One cannot venture far into the world of software engineering literature without hearing about The Mythical Man-​Month by Frederick P. Brooks, Jr. The book is consistently hailed as a classic, so in my quest to grow as a software practitioner I decided to shell out and see what all the fuss was about. Unfortunately, being written in 1975 (re-​issued in 1995 with minor changes to the original material), it seems so out of date now that I doubt it can have more than academic appeal.

I found the book to be mostly 300 pages of anachronisms, such as machine-​time sharing on systems now more than 40 years old, secretarial support for the chief programmers (“secretaries” meaning a “keypunch operators” as I understand it), and the general notion of a world where an unlimited supply of top programmers is available to every organization.

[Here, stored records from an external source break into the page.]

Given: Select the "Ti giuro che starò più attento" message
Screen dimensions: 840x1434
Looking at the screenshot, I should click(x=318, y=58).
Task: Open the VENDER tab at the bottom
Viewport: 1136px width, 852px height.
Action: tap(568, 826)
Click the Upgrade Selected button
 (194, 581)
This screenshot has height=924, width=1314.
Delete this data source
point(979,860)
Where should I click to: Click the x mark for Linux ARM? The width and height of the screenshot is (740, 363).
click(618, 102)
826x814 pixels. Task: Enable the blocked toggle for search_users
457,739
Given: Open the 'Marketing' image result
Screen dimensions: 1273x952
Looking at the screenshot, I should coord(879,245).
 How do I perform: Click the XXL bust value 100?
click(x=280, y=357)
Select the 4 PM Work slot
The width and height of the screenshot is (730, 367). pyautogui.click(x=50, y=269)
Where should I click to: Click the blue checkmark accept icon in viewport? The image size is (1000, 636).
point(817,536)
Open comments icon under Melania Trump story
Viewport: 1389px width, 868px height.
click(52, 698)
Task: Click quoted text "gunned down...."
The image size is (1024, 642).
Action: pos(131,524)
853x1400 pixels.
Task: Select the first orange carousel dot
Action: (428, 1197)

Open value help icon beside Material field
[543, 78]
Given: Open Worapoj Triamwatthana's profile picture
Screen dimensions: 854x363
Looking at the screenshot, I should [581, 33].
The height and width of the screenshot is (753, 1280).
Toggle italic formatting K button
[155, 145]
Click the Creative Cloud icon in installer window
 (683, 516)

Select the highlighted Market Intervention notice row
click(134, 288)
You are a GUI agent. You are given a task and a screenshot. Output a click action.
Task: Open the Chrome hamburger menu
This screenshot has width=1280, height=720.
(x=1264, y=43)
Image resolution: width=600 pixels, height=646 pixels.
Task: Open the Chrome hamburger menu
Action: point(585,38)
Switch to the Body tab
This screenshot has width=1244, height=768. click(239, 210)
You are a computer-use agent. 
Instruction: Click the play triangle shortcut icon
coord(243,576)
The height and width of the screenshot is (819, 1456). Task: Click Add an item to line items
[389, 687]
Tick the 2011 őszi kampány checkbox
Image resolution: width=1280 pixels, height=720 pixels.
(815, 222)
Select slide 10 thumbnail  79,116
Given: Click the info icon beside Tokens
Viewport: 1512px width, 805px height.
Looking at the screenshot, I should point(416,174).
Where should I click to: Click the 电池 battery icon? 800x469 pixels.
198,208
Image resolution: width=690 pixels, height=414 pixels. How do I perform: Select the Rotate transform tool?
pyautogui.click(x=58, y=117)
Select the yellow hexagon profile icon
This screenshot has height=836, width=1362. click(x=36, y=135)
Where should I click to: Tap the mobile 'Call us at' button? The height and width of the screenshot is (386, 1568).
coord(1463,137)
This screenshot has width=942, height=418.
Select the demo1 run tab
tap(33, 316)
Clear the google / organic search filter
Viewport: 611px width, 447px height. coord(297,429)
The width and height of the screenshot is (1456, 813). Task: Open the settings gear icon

While Brooks touches on the timeless issues of scheduling, documentation, and maintainability, the discussion does not seem to highlight any salient points relevant to the modern developer. That might be either because Brooks’ lessons have been tightly woven into current best practices, or because it’s simply been superseded – I don’t know which is correct.

The only point I found to be somewhat interesting is the one he makes about conceptual integrity. Brooks states that in order for a system to be produced efficiently, it has to have a conceptual integrity that can only be achieved if the architecture comes from the mind of only one or two people. Brooks suggests that if the work is too large for two, then they can create the top-​level architecture with rigorously defined interfaces, and the sub-​projects can then be delegated to others, and so on, so long as each new level is designed by one or two people to ensure conceptual integrity at each level. Whether this is actually accurate or relevant today I am too inexperienced to say.

Summary

Surely anything still worth retaining from this book has been said countless times since, with much more relevant and recent examples. That is not to say that the book was ever without merit, not at all; I have no doubts that this was a highly important book in the 70’s and 80’s, and thus indirectly also today by helping the field of software engineering move forward. I just highly doubt The Mythical Man Month will make you a better programmer today. Go read Facts and Fallacies of Software Engineering instead.

Summing up 
  • Hopelessly outdated for practical purposes
  • Some value as a historical curiosity
2

The lowdown

If you’re a developer looking to improve yourself, your time is better spent elsewhere.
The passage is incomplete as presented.